Leggendo solo il titolo, senza aver aperto l’articolo, avevo numerose riserve. Dopo aver letto l’articolo invece penso che tutto sommato non sia male ne l’idea di base ne la sua realizzazione.
Mi pregusto il momento in cui, nel 2065, sarà implementata anche da noi.
Giusto, va regolamentato e vanno tassate. Anche se non ce le vedo a usare il POS
Il problema resta la libertà del lavoratore di denunciare gli abusi sul posto di lavoro, e questo è particolarmente vero nella prostituzione dove ci sono molte donne straniere extra-UE, che potrebbero essere tenute sotto ricatto con la minaccia di un rimpatrio, senza contare lo stigma generale che circonda la professione, per cui senza importanti garanzie di riservatezza per chi denuncia resta spinoso esporsi ad un potenziale circo mediatico.
Come sempre fare la legge è solo metà dell’opera, poi viene il difficile nell’applicarla. Chi vivrà vedrà .
Sperando non diventi:
“Blowjob is the only job”
CODICE ATECO 45.00.56 DISONESTE
Avevo idee molto liberali sulla prostituzione, fino a che non ho letto [“Not a choice, not a job”](https://janiceraymond.com/not-a-choice-not-a-job/) di [Janice G. Raymond](https://en.wikipedia.org/wiki/Janice_Raymond).
Il libro mi era stato consigliato da un redditor anonimo in un thread sul tema, tramite un commento semplicissimo “You should read Not a choice, not a job”. Pensai di ricambiare il commento almeno ricercando la sinossi del libro, ma in cuor mio già sapevo che non ero certo intenzionato a leggere le opinioni sulla prostituzione di qualche vecchio maschio evangelista o che altro. Rimasi sorpreso nello scoprire che l’autrice è una donna, femminista radicale. E così, comprai il libro per sfidare la mia posizione sul tema.
La mia posizione è stata stravolta.
Da allora lo consiglio vivamente a chiunque si interessi al tema. Non è un sermone morale: è una collezione di dati, opportunamente citati, particolarmente incentrati su paesi dove la prostituzione è stata legalizzata o dove il traffico umano è più florido. Tuttavia, nonostante l’impronta di ricerca del libro, l’autrice non trattiene anche osservazioni morali perché, come ella stessa dice nel libro, la volontà di ricercare un campo nasce necessariamente da un interesse intimo per esso. Ma queste considerazioni rimangono sempre nettamente delineate.
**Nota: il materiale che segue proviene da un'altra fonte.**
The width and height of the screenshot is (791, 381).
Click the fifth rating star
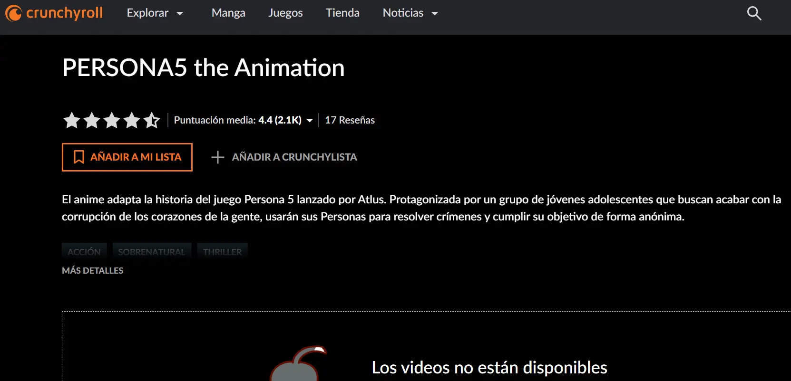coord(152,120)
In conclusione: dal libro si evince che i paesi che hanno legalizzato la prostituzione non hanno minimamente contribuito alla tutela delle donne nel settore. Hanno semplicemente legalizzato i criminali che già vi operavano: le donne trafficate sono diventate dipendenti, i papponi sono diventati manager, e così via.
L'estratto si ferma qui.